John Lawford of the Public Interest Advocacy Centre - one of the member organizations of the CCI - agrees.
"It would be really helpful to have just a couple of legislative requirements to scare people into doing something about it," Lawford says. "If they blow it and lose a whole database, they should be made to tell those 100,000 people - which tends to get their attention."
But the president of one of the major credit bureaus, Equifax Canada, doesn't think more legislation is the answer. Rick Cleary says that most identity theft is a result of old-fashioned dumpster diving.
"I don't know that it is necessarily the fault of companies and businesses," Cleary says.
"At the end of the day, it is criminals."
Cavoukian doesn't disagree that dumpster diving may be a major source of identity theft, but says if businesses weren't throwing files with personally identifiable information into dumpsters, it wouldn't be a problem.
"You could eliminate all dumpster-diving problems if you didn't throw out the data - if you shred it - but people aren't doing that," she says.

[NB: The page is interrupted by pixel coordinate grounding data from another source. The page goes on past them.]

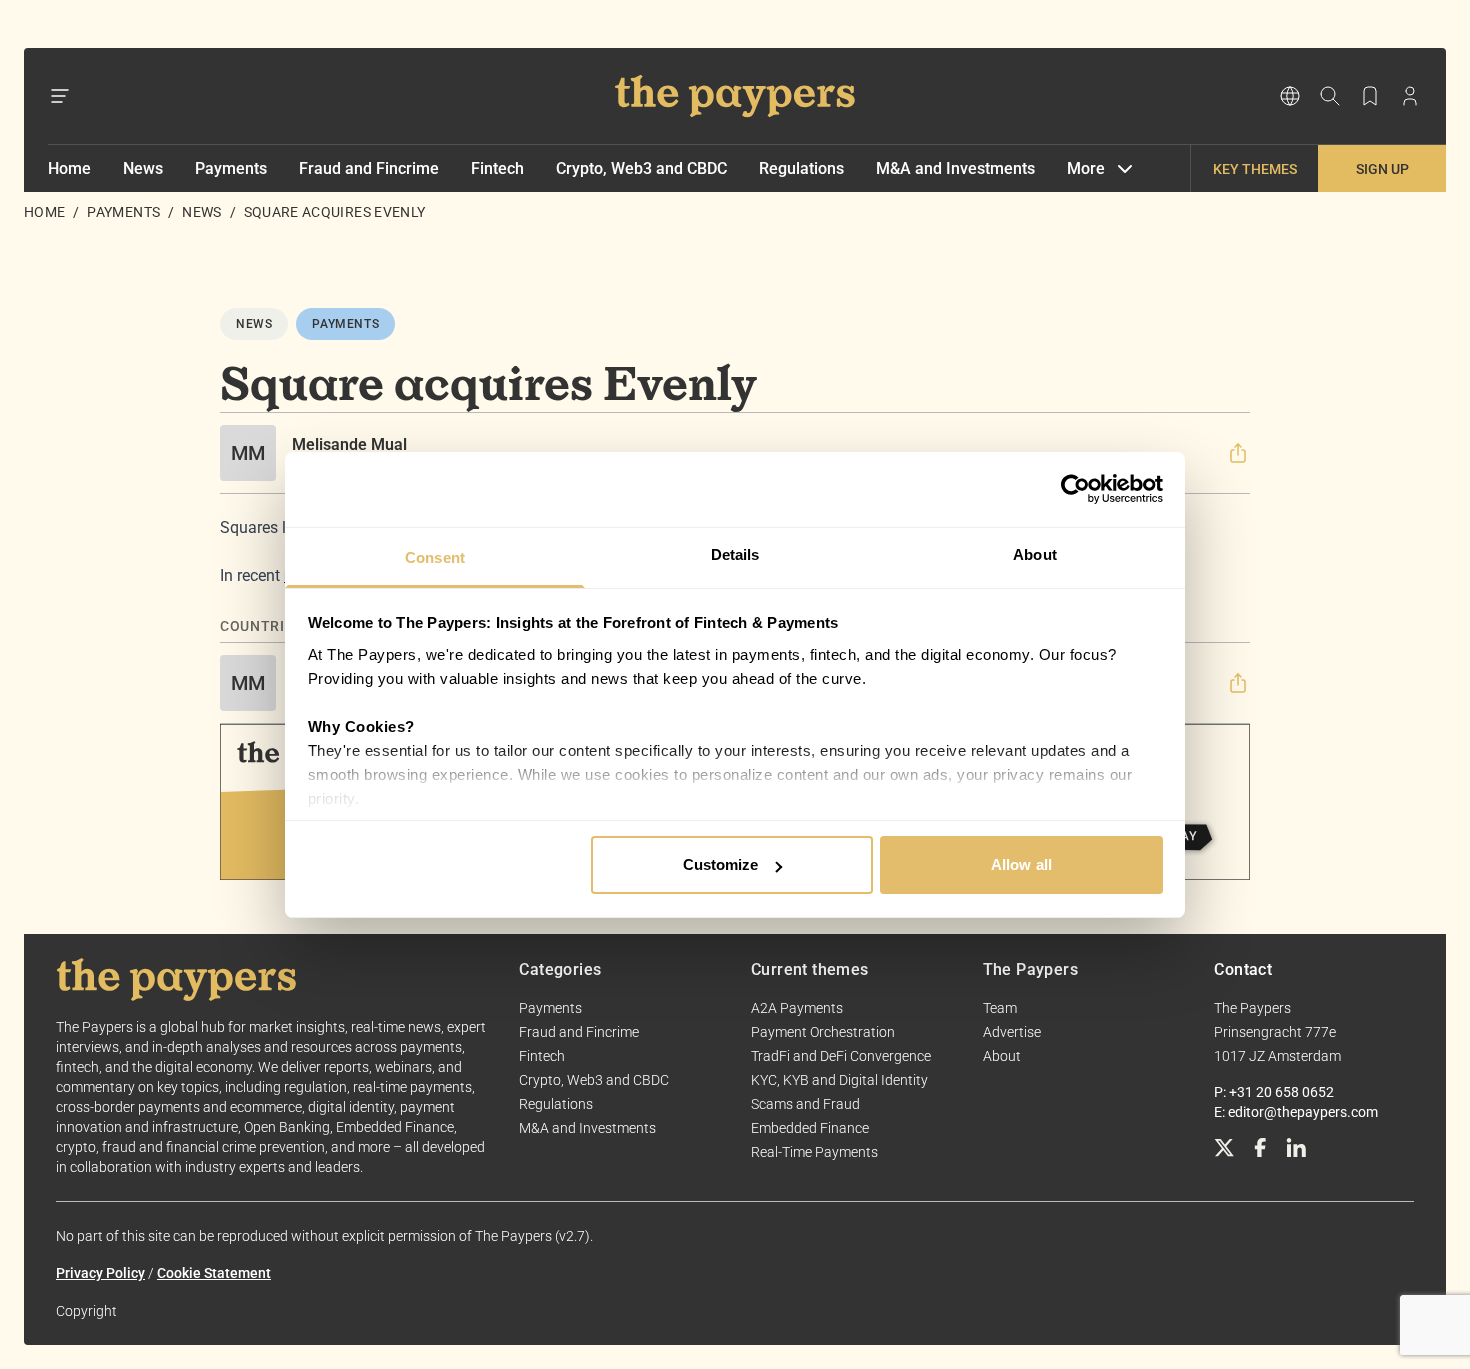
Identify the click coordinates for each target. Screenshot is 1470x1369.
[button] (1238, 453)
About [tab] (1035, 554)
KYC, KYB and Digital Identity (839, 1080)
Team (1000, 1008)
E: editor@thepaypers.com (1296, 1112)
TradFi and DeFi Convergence (841, 1056)
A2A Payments (797, 1008)
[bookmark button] (1370, 96)
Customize (721, 864)
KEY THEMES (1255, 169)
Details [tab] (735, 554)
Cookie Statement (214, 1273)
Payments (231, 168)
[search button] (1330, 96)
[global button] (1290, 96)
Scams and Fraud (805, 1104)
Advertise (1012, 1032)
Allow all (1021, 864)
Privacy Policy (100, 1273)
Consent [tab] (435, 557)
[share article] (1238, 453)
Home (69, 168)
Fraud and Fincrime (369, 168)
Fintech (497, 168)
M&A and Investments (955, 168)
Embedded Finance (810, 1128)
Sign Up (1382, 169)
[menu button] (60, 96)
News (143, 168)
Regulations (801, 168)
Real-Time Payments (814, 1152)
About (1002, 1056)
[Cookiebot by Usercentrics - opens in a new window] (1075, 489)
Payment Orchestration (823, 1032)
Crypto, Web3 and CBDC (641, 168)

Businesses in the United States and Canada are starting to deal with the issue of identity theft in other ways, however.
Credit bureau TransUnion Canada offers a service for $22.95 quarterly that monitors a customer's credit, as well as providing quarterly reports and weekly e-mail updates. Equifax and TransUnion offer similar services in the United States.
Identity Guard offers a number of credit-watching services in Canada and the United States.
For about $16 a month, it provides a comprehensive credit report, monitors credit and provides quarterly updates. It also offers identity-theft insurance of up to $2,500 (with a $250 deductible) per year for certain expenses and access to a consumer fraud and identity theft recovery resource centre.
"One cannot escape the irony," Cavoukian says. "But nonetheless I'm pleased that they are introducing those privacy protective services after the fact. I think they'll be helpful to consumers."